A newer, and reportedly more contagious strain of the coronavirus disease (COVID-19) from the UK has prompted fears among netizens who have tagged the virus as ‘COVID-20’ that trended on social media on December 21.
Residents living in London and parts of England were alerted further when UK Health Secretary Matt Hancock warned that the said new strain is “out of control”, forcing over 16 million Britons to stay at home and forego their Christmas plans, as per reports from Bloomberg.
RELATED STORY: Saudi Arabia suspends all int’l flights due to scare of ‘new COVID-19 strain’

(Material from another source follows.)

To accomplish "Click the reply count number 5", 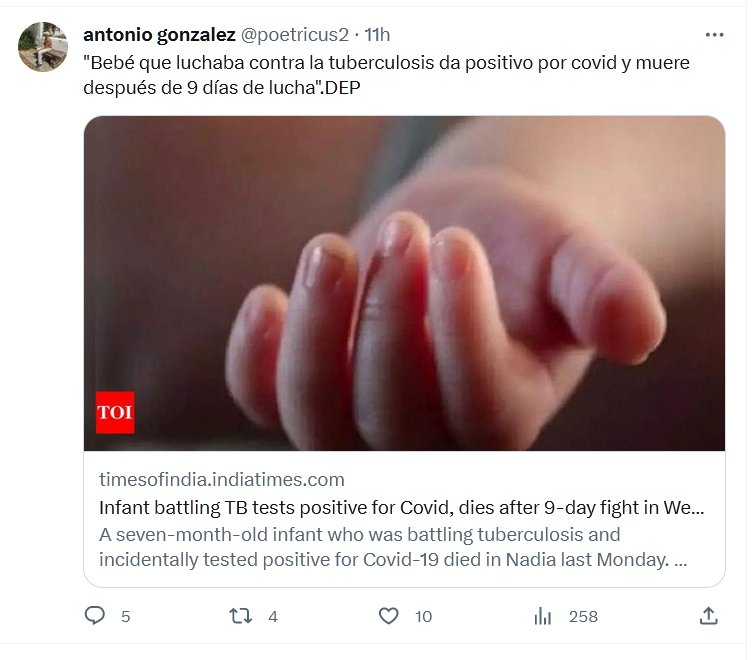I will [125, 617].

However, the new coronavirus strain (VUI-202012/01) is not likely to become COVID-20 contrary to what netizens have been tagging the new virus as. Experts have likewise stressed that the potential impact of the more contagious strain is still too early to tell.
“There are many variants. It just happens that this one has quite a few more mutations than some of the other variants, so that’s the reason why we’ve taken it particularly seriously. But there’s nothing to suggest that the symptoms are different, that the testing is different, or that the clinical outcome is different for this variant,” explained Professor Chris Whitty, England’s Chief Medical Officer in a report from Metro.

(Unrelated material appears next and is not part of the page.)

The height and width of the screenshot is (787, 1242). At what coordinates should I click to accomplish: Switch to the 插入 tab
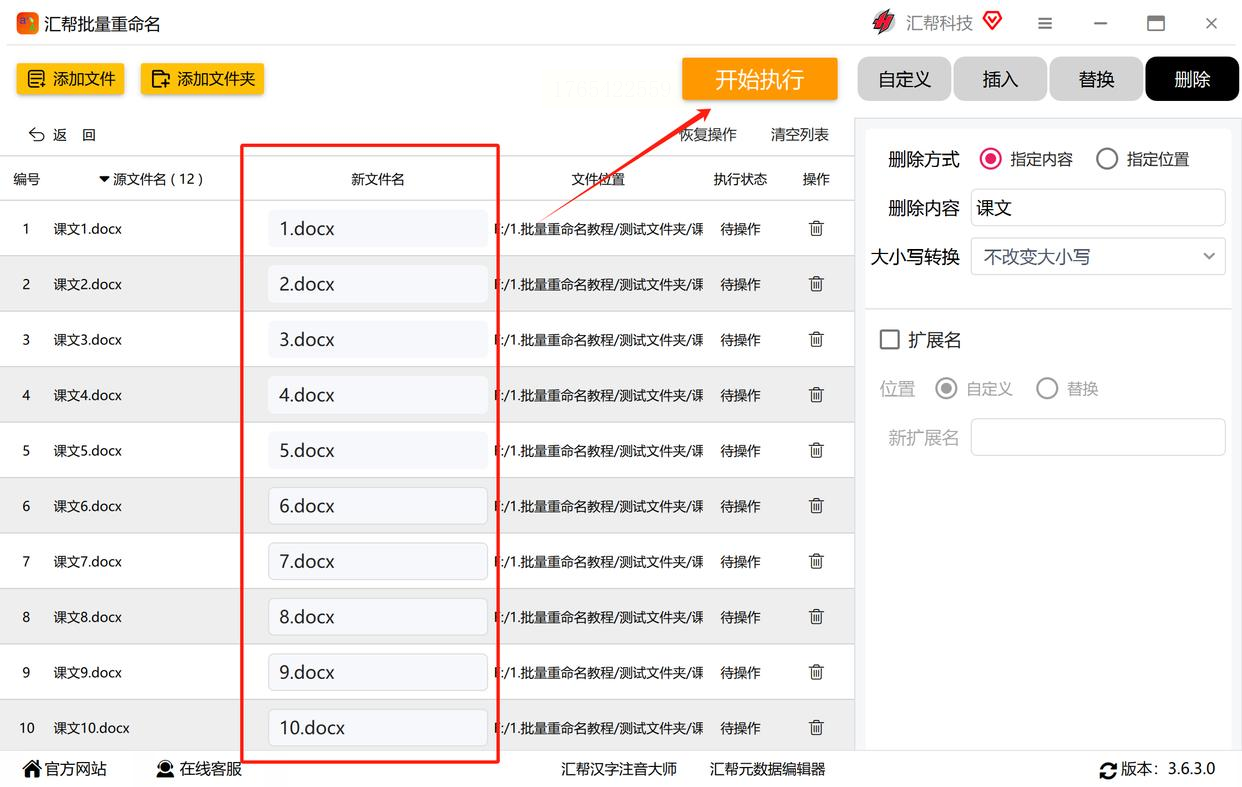pyautogui.click(x=1000, y=79)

Meanwhile, Hancock stressed that there’s no evidence to date that the new coronavirus strain is more likely to trigger serious diseases or other adverse health effects.
The Health Secretary furthered that vaccines currently available for COVID-19 in the market produce antibodies against many regions in the spike protein – and that it is unlikely that this mutation would render the vaccine to be less effective.